» **Texto**:
****************

Cuando Un libro rojo para Lenin póstumamente ve la luz en 1986, sin embargo, todo el marco para esta interpretación del leninismo ya ha recibido múltiples golpes y ataques, incluyendo en América Latina. En 1980 durante su exilio en Puebla, por ejemplo, el filósofo, poeta y pintor argentino Oscar del Barco, bien conocido por su libro anterior Esencia y apariencia en El Capital (1977) y su posterior colección de ensayos El Otro Marx (1983), había publicado su Esbozo de una crítica a la teoría y práctica leninistas, donde busca entender las razones profundas del fracaso y el colapso de la Unión Soviética, preguntándose si la premisa detrás del proceso de degradación burocrática no debería ubicarse en el trabajo y las ideas de Lenin: “Seguramente nadie quiso, entre los dirigentes bolcheviques, el fracaso de la revolución; pero ese no es el problema; el problema es indagar por qué se tomaron medidas que inevitablemente llevaban al fracaso y cuáles fueron las ideas que fundaban teóricamente dichas medidas; vale decir, para expresarnos de una manera paradojal, qué teoría fue la que fundó el fracaso del socialismo” (Esbozo de una crítica…, p. 14). Y esta teoría, o esta premisa, según el pensador argentino, corresponde precisamente a la articulación entre conocimiento y clase social (correcta o incorrectamente) asociada con el nombre de Lenin, con todas sus oposiciones conceptuales subyacentes entre espontaneidad y conciencia de clase, entre la clase en sí y la clase para sí, entre la práctica y la teoría, entre los dirigentes y los dirigidos; o con la necesidad de superar la falsa dialéctica entre objetivismo y subjetivismo, o entre economismo y aventurismo.
Del Barco escribe:
La idea leninista de que la teoría de la clase obrera se gesta y existe al margen de la clase, fuera de la clase, genera la concepción “bolchevique” de que el partido es el depositario del saber y del deber-ser de la clase; como consecuencia lógica de esta premisa la función prioritaria del partido consistirá en hacer penetrar en la clase la conciencia-de-clase elaborada por los intelectuales burgueses al margen de la clase; de esta manera el partido será la “correa de transmisión” encargada de trasladar (de afuera hacia el interior) la ciencia-del-proletariado; será el encargado de transmitir la verdad de la clase desde el lugar de la teoría al lugar del proletariado. De allí la función esencialmente pedagógica y “mentora” del Partido respecto a la masa obrera y, con más razón, respecto a las masas campesinas, las cuales deben ser “guiadas” o “iluminadas” por quienes están en posesión de la teoría. (Esbozo de una crítica…, p. 29)
Con respecto al papel predominante de los campesinos en la Rusia prerrevolucionaria, de hecho, del Barco insiste que Lenin paradójicamente pierde de vista la “vía rusa” al comunismo que entrevió incluso el Marx tardío, aquel que en sus Apuntes etnológicos, el Cuaderno Kovalevsky o los borradores y la carta a Vera Zasúlich investigó la posibilidad de que la comuna rural pudiera servir como punto de arranque para el retorno, en las condiciones superiores del capitalismo global, de la formación “arcaica” de la que había hablado Henry Lewis Morgan en 1877 en su libro La sociedad antigua.

****************

» **En qué consiste**: Según el texto sobre Oscar del Barco, ¿en qué ciudad estaba exiliado cuando publicó su Esbozo de una crítica a la teoría y práctica leninistas?

****************

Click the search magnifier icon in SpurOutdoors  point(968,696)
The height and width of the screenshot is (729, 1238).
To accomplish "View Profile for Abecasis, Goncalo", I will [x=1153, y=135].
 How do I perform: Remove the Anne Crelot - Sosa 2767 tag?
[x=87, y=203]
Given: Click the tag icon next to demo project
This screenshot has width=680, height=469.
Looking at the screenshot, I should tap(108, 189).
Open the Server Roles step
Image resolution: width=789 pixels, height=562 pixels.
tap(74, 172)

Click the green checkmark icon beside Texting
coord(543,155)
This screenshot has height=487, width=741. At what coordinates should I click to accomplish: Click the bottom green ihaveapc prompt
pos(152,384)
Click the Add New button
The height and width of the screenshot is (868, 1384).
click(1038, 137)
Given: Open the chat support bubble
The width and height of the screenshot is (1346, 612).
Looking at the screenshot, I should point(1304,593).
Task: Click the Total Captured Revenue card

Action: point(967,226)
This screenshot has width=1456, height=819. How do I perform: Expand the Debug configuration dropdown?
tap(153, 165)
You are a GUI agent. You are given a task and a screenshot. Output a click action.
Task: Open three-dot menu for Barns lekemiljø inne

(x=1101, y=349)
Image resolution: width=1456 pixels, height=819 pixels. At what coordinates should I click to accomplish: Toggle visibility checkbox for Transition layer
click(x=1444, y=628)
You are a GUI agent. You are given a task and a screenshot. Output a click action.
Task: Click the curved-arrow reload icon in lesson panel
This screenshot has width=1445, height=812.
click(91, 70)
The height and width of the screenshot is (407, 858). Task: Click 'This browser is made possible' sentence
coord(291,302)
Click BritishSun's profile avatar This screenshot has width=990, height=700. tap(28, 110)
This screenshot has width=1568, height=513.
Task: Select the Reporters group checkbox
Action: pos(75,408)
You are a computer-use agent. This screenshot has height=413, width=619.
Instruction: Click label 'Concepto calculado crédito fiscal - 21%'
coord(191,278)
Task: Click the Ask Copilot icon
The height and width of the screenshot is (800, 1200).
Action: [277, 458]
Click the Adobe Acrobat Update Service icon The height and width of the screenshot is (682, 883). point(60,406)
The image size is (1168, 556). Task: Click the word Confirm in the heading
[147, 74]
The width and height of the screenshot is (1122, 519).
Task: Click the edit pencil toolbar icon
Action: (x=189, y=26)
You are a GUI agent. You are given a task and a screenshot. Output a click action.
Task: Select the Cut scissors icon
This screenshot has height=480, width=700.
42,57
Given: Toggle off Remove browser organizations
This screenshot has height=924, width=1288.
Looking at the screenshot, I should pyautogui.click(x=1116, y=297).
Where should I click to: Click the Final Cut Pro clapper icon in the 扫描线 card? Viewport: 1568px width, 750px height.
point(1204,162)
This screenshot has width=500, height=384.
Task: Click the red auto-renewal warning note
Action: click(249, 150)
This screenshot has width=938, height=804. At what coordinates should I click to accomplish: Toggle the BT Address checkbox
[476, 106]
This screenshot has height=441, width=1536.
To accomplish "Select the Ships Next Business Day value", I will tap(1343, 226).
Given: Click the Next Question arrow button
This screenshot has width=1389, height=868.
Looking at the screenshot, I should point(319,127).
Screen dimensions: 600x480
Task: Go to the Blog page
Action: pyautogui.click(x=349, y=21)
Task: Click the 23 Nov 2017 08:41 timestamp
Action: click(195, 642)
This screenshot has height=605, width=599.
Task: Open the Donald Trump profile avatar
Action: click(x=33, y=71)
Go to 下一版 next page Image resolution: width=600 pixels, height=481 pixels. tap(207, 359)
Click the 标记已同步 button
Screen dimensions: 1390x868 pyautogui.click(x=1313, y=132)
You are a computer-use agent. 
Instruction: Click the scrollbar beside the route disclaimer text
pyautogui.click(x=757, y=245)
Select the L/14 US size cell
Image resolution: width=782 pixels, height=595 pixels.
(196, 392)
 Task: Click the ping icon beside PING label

****************

» **Respuesta**: En Puebla.